L’accord, signé en 1977, avait été partiellement suspendu en 2011 à la suite de la répression des manifestations contre Bachar al-Assad. Cette suspension portait sur des dispositions supprimant les restrictions quantitatives à l'importation de certains produits syriens, notamment le pétrole, les produits pétroliers, l'or, les métaux précieux et les diamants.

Selon la Commission européenne, le rétablissement de l’accord «envoie un signal politique clair de l’engagement de l’UE à renouer le dialogue avec la Syrie et à soutenir sa reprise économique». Mais derrière cet objectif économique, l’Union européenne espère aussi favoriser le retour des réfugiés syriens établis en Europe.

Une Europe de plus en plus restrictive

On estime à environ 1,3 million le nombre de réfugiés syriens en Europe, dont la grande majorité, près d’un million, se trouve en Allemagne. Après la chute du président syrien Bachar al-Assad, plusieurs pays européens ont suspendu l’examen des demandes d’asile déposées par des ressortissants syriens, comme la France, l’Allemagne, la Norvège ou encore l’Italie.

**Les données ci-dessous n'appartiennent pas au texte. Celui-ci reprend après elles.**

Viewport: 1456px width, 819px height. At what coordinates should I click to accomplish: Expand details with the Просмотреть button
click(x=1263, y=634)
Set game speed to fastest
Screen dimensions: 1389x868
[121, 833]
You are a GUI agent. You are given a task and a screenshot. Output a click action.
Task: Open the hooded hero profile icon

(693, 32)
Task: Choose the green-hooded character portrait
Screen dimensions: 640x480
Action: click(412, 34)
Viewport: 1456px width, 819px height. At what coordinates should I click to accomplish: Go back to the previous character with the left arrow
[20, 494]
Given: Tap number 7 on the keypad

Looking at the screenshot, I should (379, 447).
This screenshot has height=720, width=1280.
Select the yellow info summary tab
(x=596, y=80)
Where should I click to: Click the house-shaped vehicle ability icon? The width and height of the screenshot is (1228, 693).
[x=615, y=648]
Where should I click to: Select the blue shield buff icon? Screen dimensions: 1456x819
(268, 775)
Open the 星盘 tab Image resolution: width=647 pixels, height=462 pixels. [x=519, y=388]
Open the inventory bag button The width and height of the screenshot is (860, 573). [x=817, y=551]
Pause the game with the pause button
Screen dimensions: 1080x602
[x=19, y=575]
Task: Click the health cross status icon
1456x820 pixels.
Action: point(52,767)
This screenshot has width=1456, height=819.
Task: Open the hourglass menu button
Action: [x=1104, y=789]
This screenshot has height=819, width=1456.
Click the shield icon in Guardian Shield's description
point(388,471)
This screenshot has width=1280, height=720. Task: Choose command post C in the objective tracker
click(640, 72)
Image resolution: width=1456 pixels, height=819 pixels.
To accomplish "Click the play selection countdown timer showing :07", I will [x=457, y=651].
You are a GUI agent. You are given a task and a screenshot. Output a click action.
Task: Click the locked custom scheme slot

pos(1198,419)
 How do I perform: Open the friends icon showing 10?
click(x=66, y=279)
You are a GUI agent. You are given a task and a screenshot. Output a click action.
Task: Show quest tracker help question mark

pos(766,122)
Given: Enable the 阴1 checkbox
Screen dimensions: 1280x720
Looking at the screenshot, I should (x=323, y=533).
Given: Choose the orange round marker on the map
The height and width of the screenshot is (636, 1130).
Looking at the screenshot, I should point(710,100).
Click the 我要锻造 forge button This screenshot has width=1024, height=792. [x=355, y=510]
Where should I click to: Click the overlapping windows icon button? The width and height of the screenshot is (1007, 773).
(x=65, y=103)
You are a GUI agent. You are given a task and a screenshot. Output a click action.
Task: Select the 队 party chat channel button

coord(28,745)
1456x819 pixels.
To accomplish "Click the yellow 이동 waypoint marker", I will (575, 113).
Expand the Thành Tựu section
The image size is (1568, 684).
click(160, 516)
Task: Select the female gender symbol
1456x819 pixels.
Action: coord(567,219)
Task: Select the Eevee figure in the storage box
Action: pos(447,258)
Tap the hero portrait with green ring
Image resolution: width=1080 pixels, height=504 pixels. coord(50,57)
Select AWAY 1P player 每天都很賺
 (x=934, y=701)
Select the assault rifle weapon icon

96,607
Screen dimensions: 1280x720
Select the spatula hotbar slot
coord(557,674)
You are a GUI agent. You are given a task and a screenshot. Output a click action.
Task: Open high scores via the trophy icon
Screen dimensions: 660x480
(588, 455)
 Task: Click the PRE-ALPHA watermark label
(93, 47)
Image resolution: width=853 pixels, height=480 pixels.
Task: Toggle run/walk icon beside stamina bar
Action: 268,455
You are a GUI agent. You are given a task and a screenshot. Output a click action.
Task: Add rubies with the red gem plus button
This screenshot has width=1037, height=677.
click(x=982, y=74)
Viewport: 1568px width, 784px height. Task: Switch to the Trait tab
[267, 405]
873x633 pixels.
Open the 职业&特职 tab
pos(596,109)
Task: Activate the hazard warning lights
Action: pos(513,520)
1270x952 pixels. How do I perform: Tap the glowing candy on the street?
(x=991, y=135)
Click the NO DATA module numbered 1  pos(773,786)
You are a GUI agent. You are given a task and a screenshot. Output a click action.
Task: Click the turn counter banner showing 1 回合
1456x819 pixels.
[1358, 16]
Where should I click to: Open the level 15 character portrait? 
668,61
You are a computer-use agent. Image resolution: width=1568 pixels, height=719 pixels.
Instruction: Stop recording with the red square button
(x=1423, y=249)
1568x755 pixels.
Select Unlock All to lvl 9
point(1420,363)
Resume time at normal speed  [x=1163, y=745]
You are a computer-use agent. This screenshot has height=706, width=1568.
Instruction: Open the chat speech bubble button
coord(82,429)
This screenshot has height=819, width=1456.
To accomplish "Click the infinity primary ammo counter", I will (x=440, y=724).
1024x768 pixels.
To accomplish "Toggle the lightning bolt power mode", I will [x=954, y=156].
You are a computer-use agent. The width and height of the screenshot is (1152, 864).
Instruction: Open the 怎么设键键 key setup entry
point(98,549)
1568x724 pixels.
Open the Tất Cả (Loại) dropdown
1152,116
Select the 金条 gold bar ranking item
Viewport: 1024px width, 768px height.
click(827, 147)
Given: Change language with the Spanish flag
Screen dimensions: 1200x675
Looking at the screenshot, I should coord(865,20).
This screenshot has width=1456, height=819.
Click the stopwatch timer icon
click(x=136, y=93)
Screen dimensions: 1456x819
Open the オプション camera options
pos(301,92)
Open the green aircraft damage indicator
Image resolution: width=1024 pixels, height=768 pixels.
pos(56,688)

Si le traitement des demandes a depuis repris dans plusieurs États membres, on observe un durcissement des décisions et une augmentation des refus. Selon l’Agence de l’Union européenne pour l’asile (EUAA), sur 38.407 demandes d’asile de Syriens, 27.687 ont été refusées en 2025. Selon Reuters, cela correspond à un taux de succès de 28%, alors qu’il était de 90% en 2024.

En Allemagne, le chancelier Friedrich Merz a déclaré fin mars son souhait de rapatrier environ 80% des Syriens présents sur le territoire au cours des trois prochaines années. Une déclaration qui s’explique notamment par l’essor de l’extrême droite dans le pays.

Le nouveau pouvoir syrien plutôt réticent

De son côté, Hassan al-Chibani a affirmé ne pas encourager «le retour des Syriens de manière précipitée et non organisée». «Nous avons prévenu que forcer le retour involontaire et indigne des Syriens conduirait au chaos. La situation en Syrie nécessite la création d'un environnement approprié. Cela nécessite l'implication de la communauté internationale, en particulier de l'Union européenne, pour soutenir le gouvernement syrien dans le processus de reconstruction», a-t-il ajouté.

En effet, la Syrie ne dispose pas actuellement des infrastructures nécessaires pour absorber un retour massif de réfugiés après treize ans de guerre destructrice. Selon le Programme alimentaire mondial (PAM), 12,9 millions de personnes en Syrie restent en insécurité alimentaire. Une partie importante de la population dépend également des transferts financiers envoyés par des membres de leur famille établis à l’étranger. Cela explique la réticence du gouvernement syrien au retour des réfugiés.

Pour les organisations de défense des droits humains, un retour forcé pourrait mettre en danger la vie de milliers de personnes, dans un pays encore marqué par l’instabilité, les destructions et les tensions persistantes.